青森の祭り、食、おもてなし。これらを一挙に体験することができる「星野リゾート 青森屋」は、まるでみちのくテーマパークだ。飛行機なら三沢空港または青森空港から、電車なら八戸駅から、それぞれ無料送迎バスが運行している。
到着すると、そこに広がるのは約22万坪という広大な敷地。有形文化財の「旧渋沢邸」や馬産地の伝統家屋である「南部曲屋」、そして大きな池のある公園には驚かされる。しかし、それ以上に驚くのは、館内に入り、エレベーターを下りた時だ。そこには、いきなりお祭りの活気にわく「じゃわめぐ広場」があって、別世界に来たようなのだ。
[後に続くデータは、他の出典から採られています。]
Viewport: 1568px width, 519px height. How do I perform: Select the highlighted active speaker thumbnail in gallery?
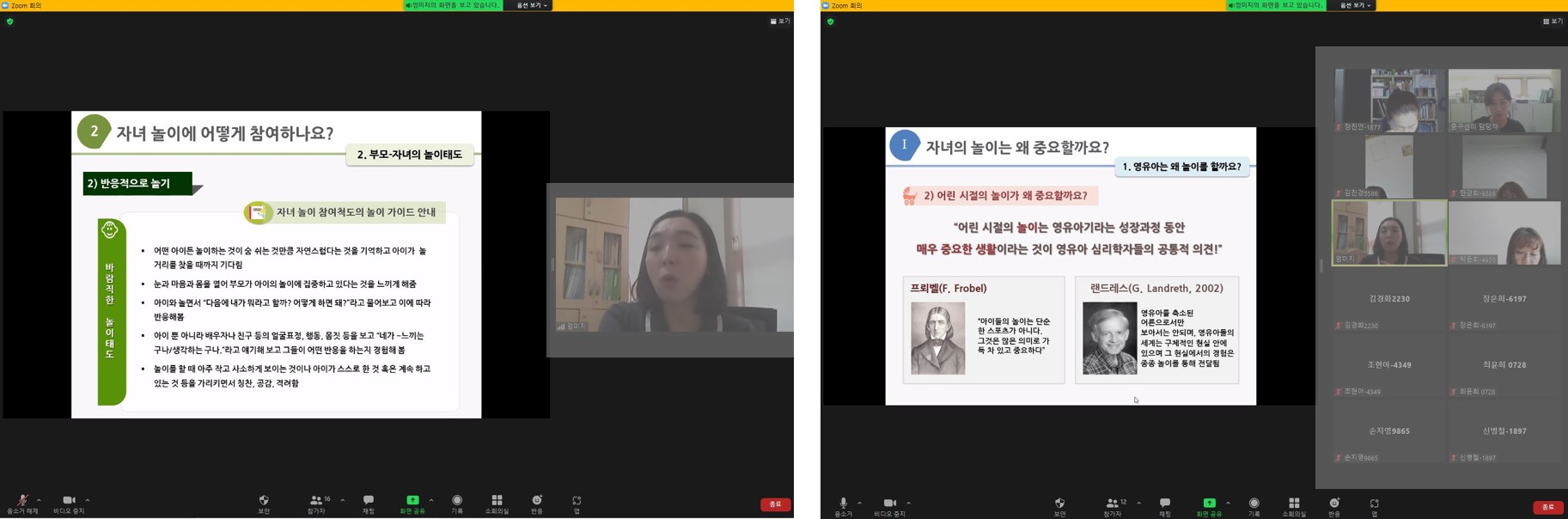tap(1389, 233)
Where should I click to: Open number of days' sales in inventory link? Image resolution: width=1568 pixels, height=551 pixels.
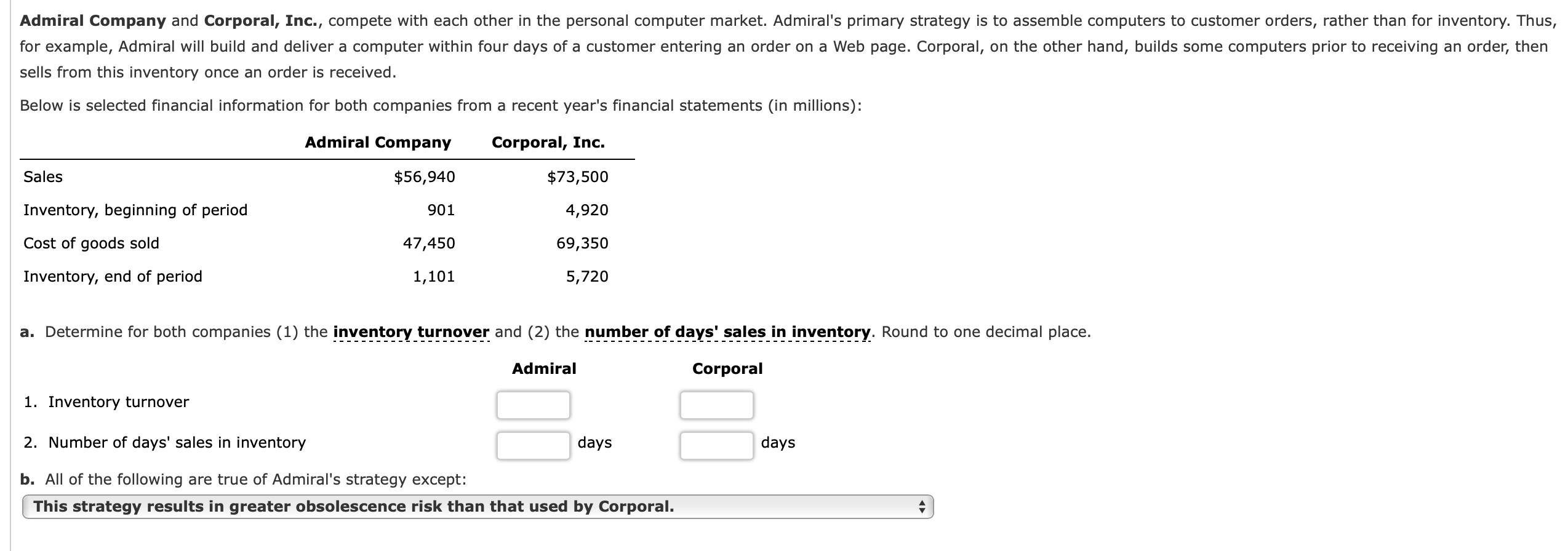(x=727, y=332)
“じゃわめぐ”とは、津軽弁で“ワクワクする”という意味。
飾り提灯が下がり、昭和の懐かしい雰囲気の「ヨッテマレ酒場」、毎晩“じゃわめぐショー”が披露されるステージ、さらにそこから奥に進むと、年中、青森四大祭りが一挙に体験できるショーレストラン「みちのく祭りや」がある。ここは、鍬の上で海の幸・山の幸を自分で焼くお祭り焼きや、八戸の郷土料理せんべい汁などのみちのくのお料理が楽しめるが、その後のショーがまたすごい。
勇壮な武者の大きな山車で知られる青森の四大祭りは、青森ねぶた、弘前ねぷた(方言によって“ねぶた”と“ねぷた”で言い方が微妙に異なる)、五所川原立佞武多、そして八戸三社大祭。
起源はみそぎ払いとも農作業の眠気を払う“眠り流し”とも言われ、それぞれに山車の作りや掛け声が異なるが、いずれも熱気に溢れる祭りだ。この「みちのく祭りや」では、民謡や津軽三味線の演奏、そしてクライマックスには青森ねぶたの山車が動き出し、観客も花笠をかぶった跳人(はねと)になって跳ね踊る。